In order for scivision to be able to load a dataset and run a computer vision (CV) model on it, a GitHub repository containing configuration for one or more datasets must first be created.

This guide explains how to set up a GitHub repository for your datasets compatible with scivision.

This is also a pre-requisite for adding the dataset to the scivision “catalog”, enabling other users of scivision to use it. To learn how to do this, consult the contributor page after setting up your data repo as per this guide.

📚 Contents:

🧱 Data repo structure
🖋️ Data config file
📄 Documentation
📜 Data license
💻 Requirements for scivision website
- 🎆 Data Thumbnail

🧱 Data repo structure#

We recommend to set up a data repo for scivision with the following structure, with the default name for the config file that the scivision API will recognise being .scivision/data.yml:

exampleuser/data_repo
│   README
│   LICENSE
│
└───.scivision
│   │   data.yml

🖋️ Data config file#

The scivision python API relies upon another open source python tool called intake for loading datasets. We recommend creating a YAML format “intake catalog” (config file), to enable scivision users who discover your dataset to easily load it via the API.

For a comprehensive guide to setting up this data config file (intake catalog), consult the intake documentation.

Here is an example of a .scivision/data.yml config (intake catalog) taken from the GitHub repo alan-turing-institute/plankton-cefas-scivision:

sources:
  plankton:
      description: Sample images required to demonstrate the ResNet50 model trained in the Rapid Identification of Plankton using Machine Learning DSG undertaken by Cefas, The Alan Turing Institute and Plankton Analytics Ltd.
      origin:
      driver: intake_xarray.image.ImageSource
      args:
        urlpath: ["zip://*.tif::https://zenodo.org/record/6143685/files/images.zip"]
        chunks: {}
        storage_options: {'anon': True}
        coerce_shape: [1000, 1000]
        exif_tags: True

In order to fully understand how this data.yml has been configured, you should consult the intake documentation. Here we describe just the key fields:

sources: gives the option to include multiple datasets in a single config, in this case there is just one called “plankton”
driver: the intake “driver” plugin, which specifies the format that the data is loaded to, in this case [xarray](intake/intake-xarray)
urlpath: a path to the data itself; in this example, we point to a Zenodo repository and load all the .tif files from the compressed zip file stored there

The scivision API can accept a path to a locally stored data config file, or the GitHub repository containing it as specified in this guide. See the load_dataset function in the 🌟 API docs.

📄 Documentation#

A README, which includes helpful information on the dataset and its origin should be included. Without this, your dataset may not be accepted for inclusion in the scivision catalog.

📜 Data license#

You should include a LICENSE file in the repository, so that scivision users who come across it can understand the conditions of the data’s usage. For help deciding which license to include, check out the section on data licenses in The Turing Way online handbook.

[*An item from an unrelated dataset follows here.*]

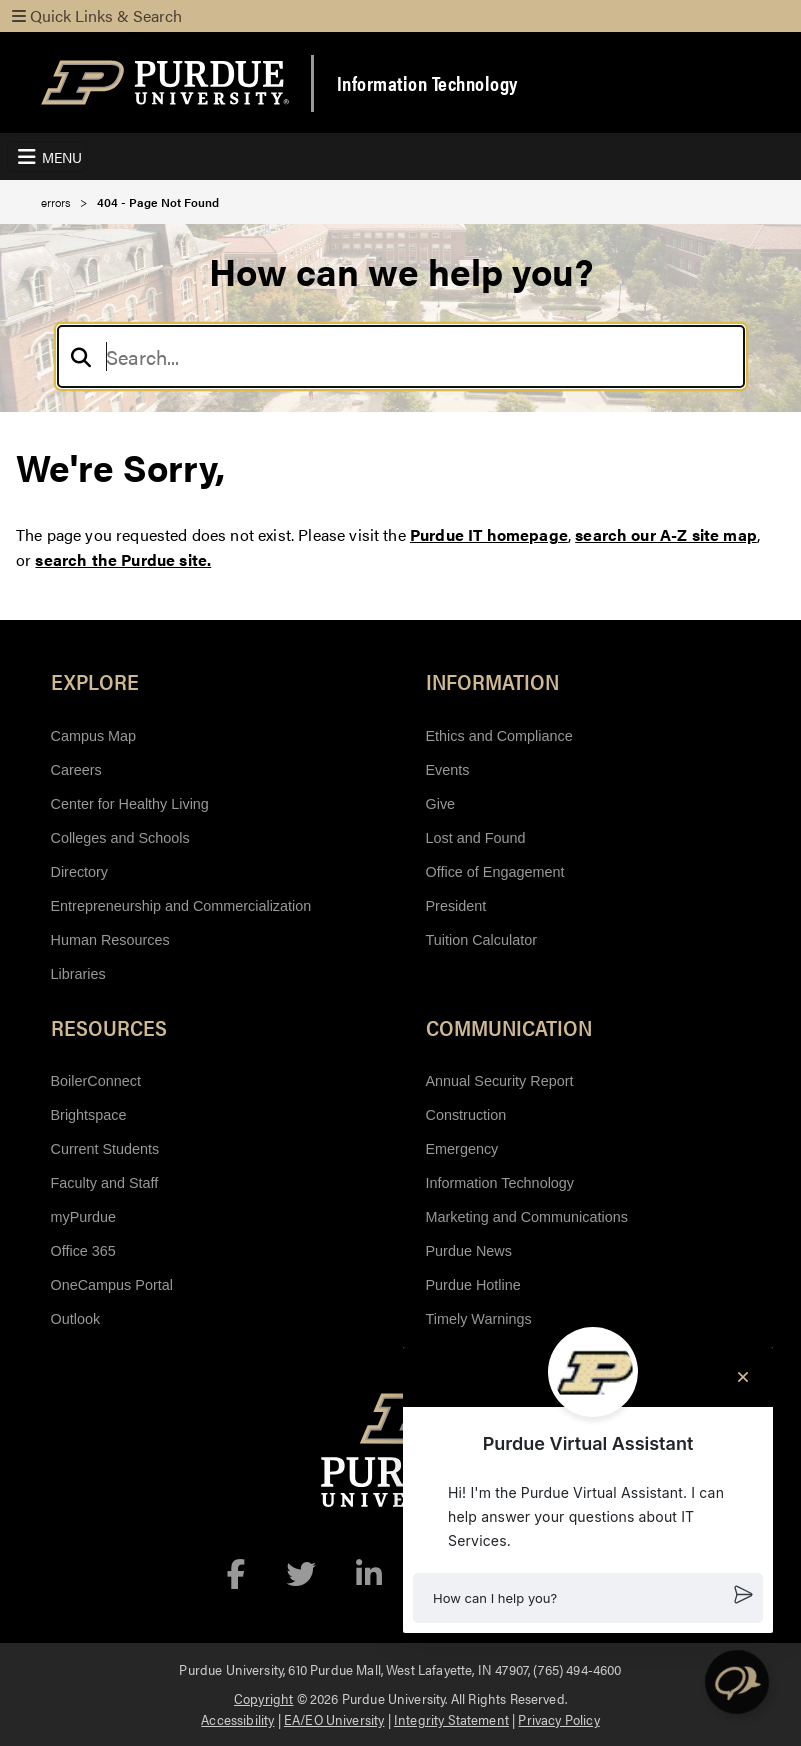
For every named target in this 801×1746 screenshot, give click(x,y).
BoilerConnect (96, 1081)
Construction (466, 1115)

💻 Requirements for scivision website#

🎆 Data Thumbnail#

When viewing the dataset in sci.vision a dataset thumbnail is required. The thumbnail can be an interesting image or slice of the dataset that catches the attention of the Scivision user (creativity encouraged!).

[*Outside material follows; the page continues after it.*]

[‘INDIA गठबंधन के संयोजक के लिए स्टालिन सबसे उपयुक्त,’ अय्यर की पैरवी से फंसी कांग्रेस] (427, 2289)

It must be a 256x256 PNG or JPEG file
The file name should be the name of the dataset as in the catalog

Once you have identified a suitable thumbnail please upload it to the thumbnail datasources folder.

Once you have identified a suitable thumbnail, follow the 🛠 How to contribute changes to this repository guide to open a pull request to the Scivision GitHub repo which adds the thumbnail image in the scivision/catalog/data/thumbnails/datasources folder.